Opening for Pedro the Lion was another artist I’ve waited a very long time to see again.
Flock of Dimes is the solo project of Jenn Wasner of Wye Oak, and I like her in this mode much more than her primary band.
I saw Flock of Dimes tour in 2016 following the release of the first full-length under that name
If You See Me, Say Yes, but Wasner put the project on hold for a long time, focusing on her primary band and her production work (oh, and joining Bon Iver), until the lush and swooning pandemic-era record
Head of Roses.
It’s funny, I think of
If You See Me, Say Yes as a CD, and
Head of Roses as a vinyl record, and it’s not just because that’s the format in which I own them.
If You See Me is basically a gussied-up indie synthpop record with syncopated, mildly danceable numbers like “Semaphore” and “Ida Glow,” and it has a lot of touchstones that call back to the Postal Service or Sylvan Esso.
Head of Roses is a slow-burning double-vinyl long-player that allows Wasner to show off her guitar playing, dreamy in tone, with lyrics of heartbreak and self-doubt.

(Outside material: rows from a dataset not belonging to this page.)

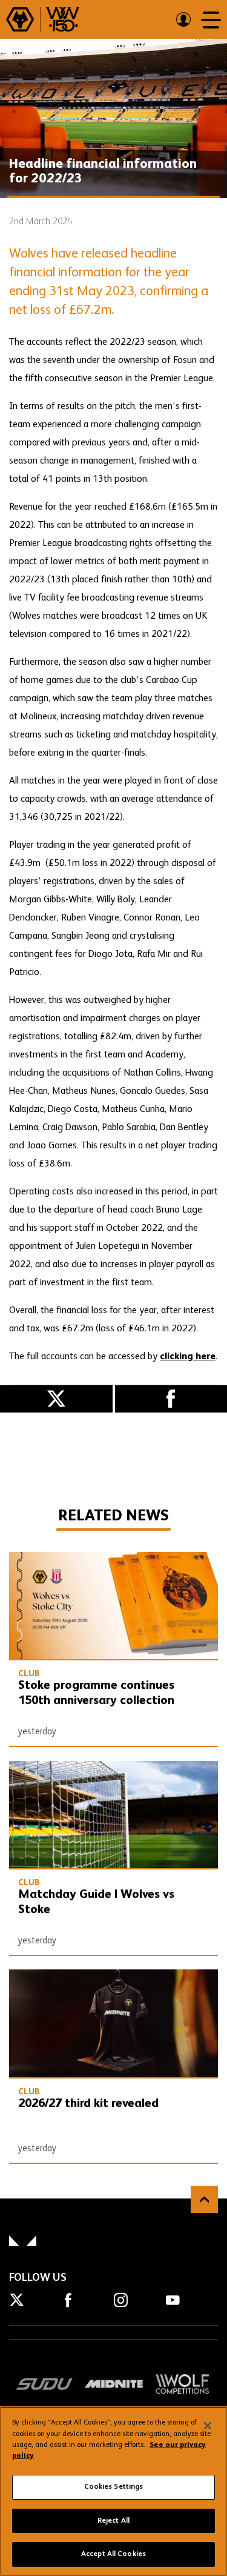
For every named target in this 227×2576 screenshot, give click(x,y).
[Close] (207, 2425)
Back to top (204, 2199)
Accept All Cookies (113, 2554)
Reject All (113, 2520)
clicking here (187, 1357)
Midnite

It’s a tremendous album and Wasner’s singing has never been better.
At the Atlantis, Wasner was playing guitar and singing with a single accompanist, also on guitar. Most of the brief opening set was dedicated to
Head of Roses, but everything fit thematically and sonically, even the
If You See Me material like “Everything Is Happening Today.” She eschewed the electro-pop gloss of the dancier material from her early work (she didn’t play her singles, like “Semaphore,” at all) so the set had an aesthetic continuity where everything was given the same dreamy melancholic swoon of
Head of Roses.
It sounded great, and her singing and guitar were exquisite, but part of me missed the bright color palettes and energy of the
If You See Me tour, where she and a fuller band did a more rousing stage show (and a
kick-ass Crowded House cover for The Onion A/V Club). But this was not the vibe Wasner was going for at the Atlantis; instead, it was the heart-in-throat melodrama and anguish of “Price of Blue” and “Two,” with their imagery of relationships crumbling: “Can I be one, can we be two?” And mortality: “And we're all just wearing bodies, like a costume 'til we die.”
As a Baltimorean who relocated to North Carolina (to join what some folks have called the extended Sylvan Esso-Wye Oak cinematic universe), she spoke with great joy and affection of the old 9:30 Club, whose atmosphere the Atlantis is meant to re-create. And she made good on her promise to speak with everyone who wanted to buy merch or just chat a bit; I already own the records so I wasn’t going to buy anything but we had a few lovely moments.
Again, no one documented the setlist. But if you want to hear some of the
Head of Roses material with Wasner’s adoptive North Carolina musical family (Sylvan Esso, Megafaun, Mountain Man, etc.) you should see the Flock of Dimes pandemic-era
Tiny Desk Home concert.
Edited 3 time(s). Last edit at 07/19/2024 09:41AM by zwirnm.